Stored items:
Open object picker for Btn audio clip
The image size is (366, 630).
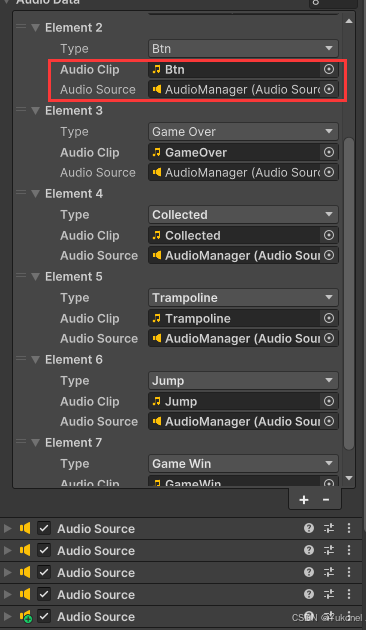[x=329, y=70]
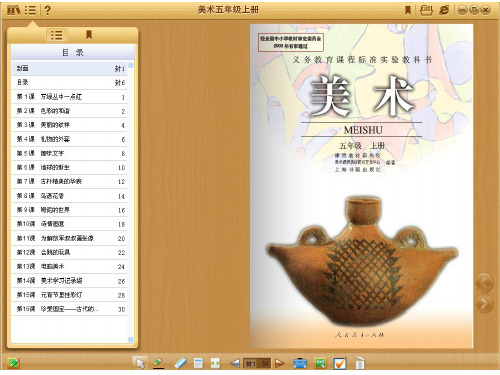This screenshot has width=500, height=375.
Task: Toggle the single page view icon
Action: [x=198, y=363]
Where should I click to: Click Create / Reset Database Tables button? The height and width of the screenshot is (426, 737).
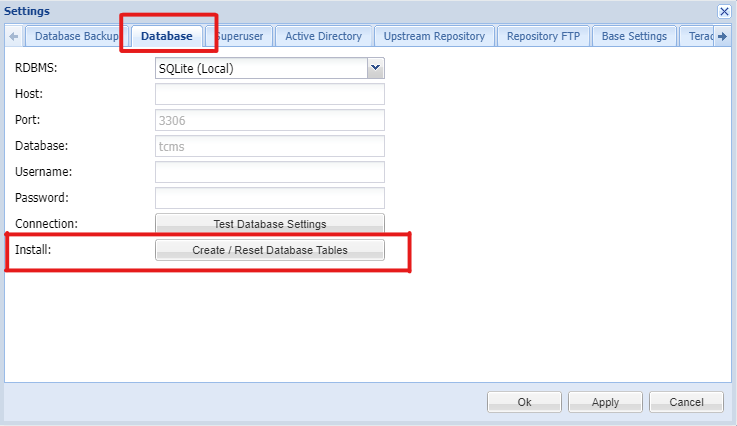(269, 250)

> _WHAT YOU WILL DO_
The images are to be left out while the entries are written out exactly.

> _SOLUTION TO THE PROBLEM_
Open object picker for Btn audio clip
The image size is (366, 630).
[x=329, y=70]
This screenshot has width=500, height=375.
Task: Toggle the single page view icon
Action: [x=198, y=363]
Where should I click to: Click Create / Reset Database Tables button? The height and width of the screenshot is (426, 737).
(269, 250)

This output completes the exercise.